It might also be good to change our docs to stop using size_mib
for the root partition and instead recommend start_mib
on any following partition with a healthy margin so it's offset-based instead of size-based.
I started reading a couple of these threads because I am thinking about how we can do a developer mode/compliance mode (particularly the factory reset part and the removal of protected 3rd party code). I do like the thoughts of different initrd's for difference use cases as we pay for for every byte in an initrd on boot time, whether we use it or not.
Could we also consider than 3rd parties may apply non-free software on top of our images, so there may be a need for:
/usr/lib/coreos/initramfs-firstboot-free.img // Vanilla deployment, silverblue, autosd, etc.
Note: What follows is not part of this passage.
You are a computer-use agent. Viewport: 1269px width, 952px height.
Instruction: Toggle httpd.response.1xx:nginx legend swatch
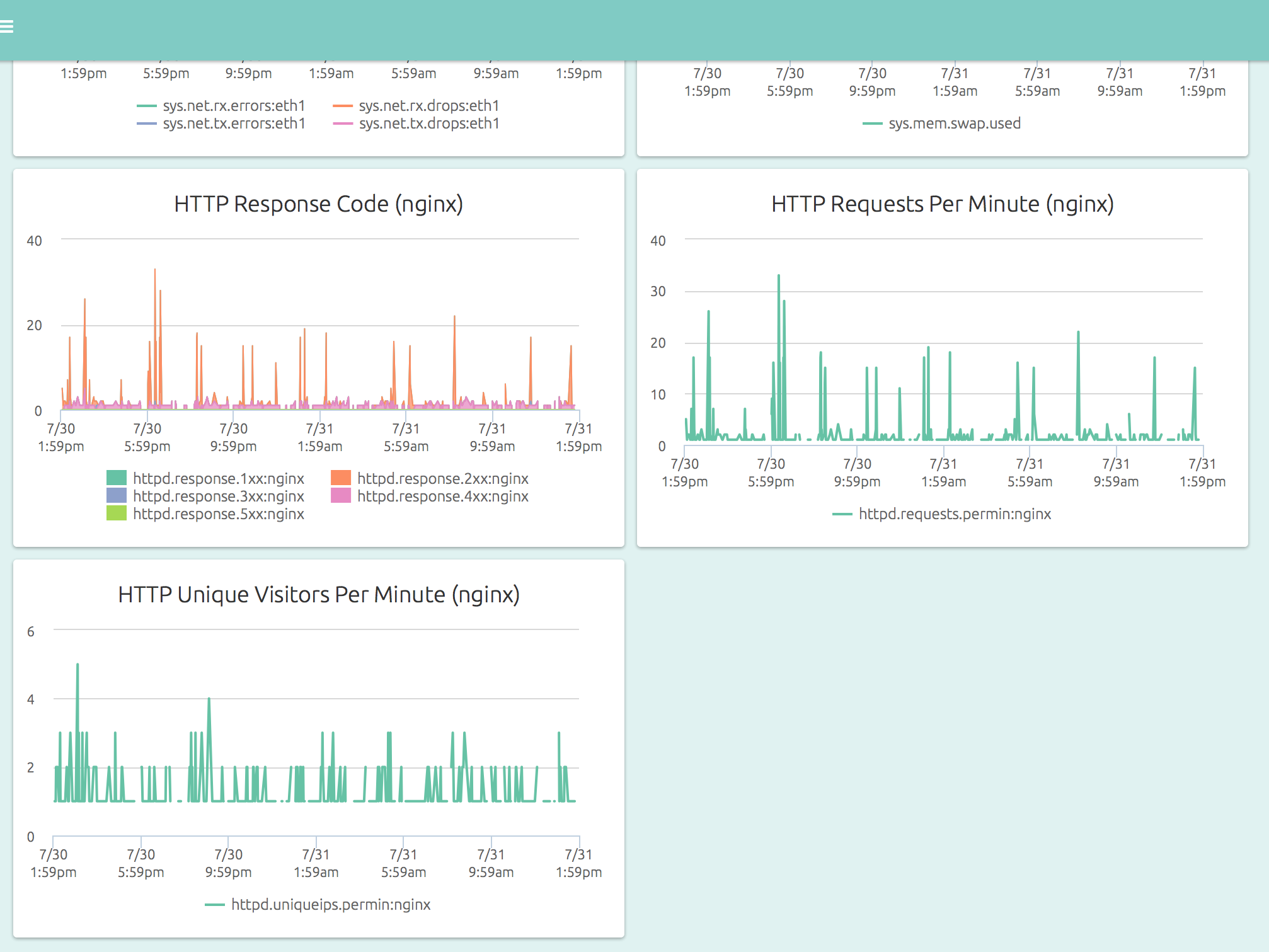point(117,478)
/usr/lib/coreos/initramfs-firstboot-non-free.img // the 3rd party stuff included
So we can remove non-free layers from our deployment when someone switches into developer mode and factory reset. And vice versa when we go back into non-developer mode, reapply the 3rd party non-free layers.
Issue for documenting how to manually increase the size of /boot
: https://github.com/coreos/fedora-coreos-docs/issues/410.
Example in https://github.com/coreos/fedora-coreos-tracker/issues/1196#issuecomment-1132428498.
We discussed this in the community meeting today.
The options discussed were:
We decided for now to:
13:32:38 dustymabe | #agreed we discussed the different options for solving
| this general problem here today. Right now we don't
| see a clear path forward for changing the /boot/
| partition size without risking data loss while
| re-provisioning systems. We're going to investigate
| the other options and also brainstorm on how we can
| increase the /boot partition in the future. For now
| we'll try to get at least the
| compression mitigation in place and move forward with
| shipping ppc64le.
But we agreed that we want to revisit changing the size of the /boot/ partition soon. To further this conversation we need to enumerate the various scenarios a user could be in such that we can talk about potential solutions and run them through each scenario to verify we don't end up in a data loss situation.
We discussed this in the community meeting today.
The zstd change didn't give us enough space savings to effectively remove our concerns for ppc64le
(see update) so we revisited this today to discuss again the short term solutions. For now we're going to pursue:
ppc64le
initramfs is larger than say x86_64
or aarch64
rpm-ostree
to opportunistically cleanup rollback deployment if neededWe also discussed writing a test to warn us when our initramfs files go above a certain size so as to warn us of potential out of space issues here.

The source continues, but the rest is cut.